Phones for life-sentence prisoners likely to cause surprise
Prisons have been struggling to stem traffic of illicit mobile phones into facilities for years
All of those serving life sentences in Irish prisons are there for either homicide offences (327) or serious sexual offences (12). File Photograph: Cyril Byrne/The Irish Times
Ireland has a relatively small prison population but the percentage of inmates serving life sentences has been increasing for years.
Today nearly 9 per cent (349) of some 4,000 people in Irish prisons are on life sentences, one of the highest rates in Europe.
In 2016 the director general of the Irish Prison Service (IPS) formed a committee to examine if these prisoners were being properly prepared for re-entry into the outside world.
The report, which was published last year but released to The Irish Times recently under the Freedom of Information Act, found there was significant confusion among life-sentence prisoners about how the parole system operates.

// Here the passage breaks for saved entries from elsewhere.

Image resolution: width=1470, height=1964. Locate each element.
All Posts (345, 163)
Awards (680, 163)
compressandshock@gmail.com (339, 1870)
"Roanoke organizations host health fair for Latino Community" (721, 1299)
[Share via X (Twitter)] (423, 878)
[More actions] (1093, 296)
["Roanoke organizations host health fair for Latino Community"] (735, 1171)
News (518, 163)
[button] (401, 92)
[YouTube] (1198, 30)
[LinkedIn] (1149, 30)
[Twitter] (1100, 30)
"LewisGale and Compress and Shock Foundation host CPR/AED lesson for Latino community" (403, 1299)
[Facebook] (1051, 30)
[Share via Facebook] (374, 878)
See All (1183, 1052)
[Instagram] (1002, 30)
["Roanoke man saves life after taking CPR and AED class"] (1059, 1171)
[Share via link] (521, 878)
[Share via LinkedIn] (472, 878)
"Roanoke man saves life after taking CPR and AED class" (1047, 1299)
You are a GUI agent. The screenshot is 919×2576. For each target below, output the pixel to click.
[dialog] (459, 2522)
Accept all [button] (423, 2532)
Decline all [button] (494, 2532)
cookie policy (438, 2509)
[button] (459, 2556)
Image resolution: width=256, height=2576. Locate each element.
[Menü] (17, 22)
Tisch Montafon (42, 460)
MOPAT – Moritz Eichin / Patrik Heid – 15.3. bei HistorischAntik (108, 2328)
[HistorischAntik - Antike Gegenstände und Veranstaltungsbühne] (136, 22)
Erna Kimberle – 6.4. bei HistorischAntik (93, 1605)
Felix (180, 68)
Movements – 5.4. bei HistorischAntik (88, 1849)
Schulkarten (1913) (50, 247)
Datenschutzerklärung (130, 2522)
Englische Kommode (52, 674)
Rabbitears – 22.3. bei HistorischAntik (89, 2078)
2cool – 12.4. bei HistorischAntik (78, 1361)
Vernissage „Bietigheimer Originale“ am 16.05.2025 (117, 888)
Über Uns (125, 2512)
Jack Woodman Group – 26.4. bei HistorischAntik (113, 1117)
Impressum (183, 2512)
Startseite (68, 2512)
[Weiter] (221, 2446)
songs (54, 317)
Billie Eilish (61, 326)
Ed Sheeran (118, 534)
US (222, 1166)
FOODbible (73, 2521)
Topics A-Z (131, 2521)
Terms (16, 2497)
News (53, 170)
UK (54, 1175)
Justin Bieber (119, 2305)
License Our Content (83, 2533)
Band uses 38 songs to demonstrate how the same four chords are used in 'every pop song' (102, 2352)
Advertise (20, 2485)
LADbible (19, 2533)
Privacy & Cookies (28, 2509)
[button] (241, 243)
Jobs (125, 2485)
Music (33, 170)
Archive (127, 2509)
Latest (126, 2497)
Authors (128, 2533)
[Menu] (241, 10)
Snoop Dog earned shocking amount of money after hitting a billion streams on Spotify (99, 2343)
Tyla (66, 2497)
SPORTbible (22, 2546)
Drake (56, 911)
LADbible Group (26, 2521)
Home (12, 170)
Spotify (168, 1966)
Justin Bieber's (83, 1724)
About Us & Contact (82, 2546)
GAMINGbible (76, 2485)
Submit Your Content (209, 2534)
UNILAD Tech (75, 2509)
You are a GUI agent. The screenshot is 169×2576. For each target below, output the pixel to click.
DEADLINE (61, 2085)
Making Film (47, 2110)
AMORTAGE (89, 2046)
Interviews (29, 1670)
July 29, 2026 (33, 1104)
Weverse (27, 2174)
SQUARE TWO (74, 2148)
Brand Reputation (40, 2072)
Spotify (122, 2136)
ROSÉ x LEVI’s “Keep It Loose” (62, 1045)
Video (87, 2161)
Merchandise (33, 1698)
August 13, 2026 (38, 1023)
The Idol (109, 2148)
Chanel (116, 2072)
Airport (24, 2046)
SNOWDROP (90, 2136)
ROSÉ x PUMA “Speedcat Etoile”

The result is many inmates do not bother to take part in the parole process until immediately before their first hearing, which takes place seven years into a life sentence.
Prisoners feel engagement before this point is “of little consequence and therefore of little point,” according to the report.
The lengthy report mostly focuses on relatively straightforward reforms of the sentence management processes, such as the introduction of annual multidisciplinary reviews of a prisoner’s progress.
Other recommendations, however, will raise some eyebrows, not least the suggestions that the IPS should consider giving lifers their own in-cell telephones and access to video conferencing facilities such as Skype.
The logic is these measures will help prisoners keep in touch with families, including elderly or less mobile relatives, or relatives living abroad. This will help with prisoners’ reintegration on their release.
All of those serving life are there for either homicide offences (327) or serious sexual offences (12). There is likely to be little public support for providing them with conveniences such as in-cell phones or Skype, especially since the prisons have been struggling to stem the traffic of illicit mobile phones into facilities for years.
However, it should be noted that the report states access to phones must be in line with “normal governance and restrictions”. This means only prisoners in the later years of their sentences and who have demonstrated a willingness to reform are likely to benefit.
Private phones for prisoners are not a new idea. Inmates in Loughan House, Co Cavan and Shelton Abbey, Co Wicklow open centres, most of whom are nearing the end of their sentences, are provided with mobile phones to improve family contact.
And those in the Independent Living Skills Unit in Wheatfield in Dublin have in-cell phones as part of a pilot programme. The report recommends increased use of such units which grant prisoners a large degree of freedom within the prison.
Among the report’s other recommendations is the building of a new open prison in Dublin to allow lifers serve the final years of their sentences near their families. This is probably one of the more aspirational, or at least long-term, suggestions contained in the document.
More consideration should also be given to parents serving life sentences to prevent them becoming alienated from their children, the report states. The facilitation of “homework clubs” and parent-teacher meetings within the prison should be examined.
A special unit is also needed to deal with the “small percentage” of prisoners who have become institutionalised.
In Ireland, seven lifers have been inside for 25-30 years, 12 have served 30-40 years and two have served more than 40 years.
Long-serving prisoners who have been recommended for release will sometimes frustrate the process by misbehaving, the report notes.
Some of the recommendations, including reform of the parole process, will be dealt with in the forthcoming Parole Bill. This will put the Parole Board on a statutory footing and rationalise the process for releasing life sentence prisoners.
Under the new law, prisoners will not be eligible for their first parole hearing until 12 years into their sentence rather than the current seven years.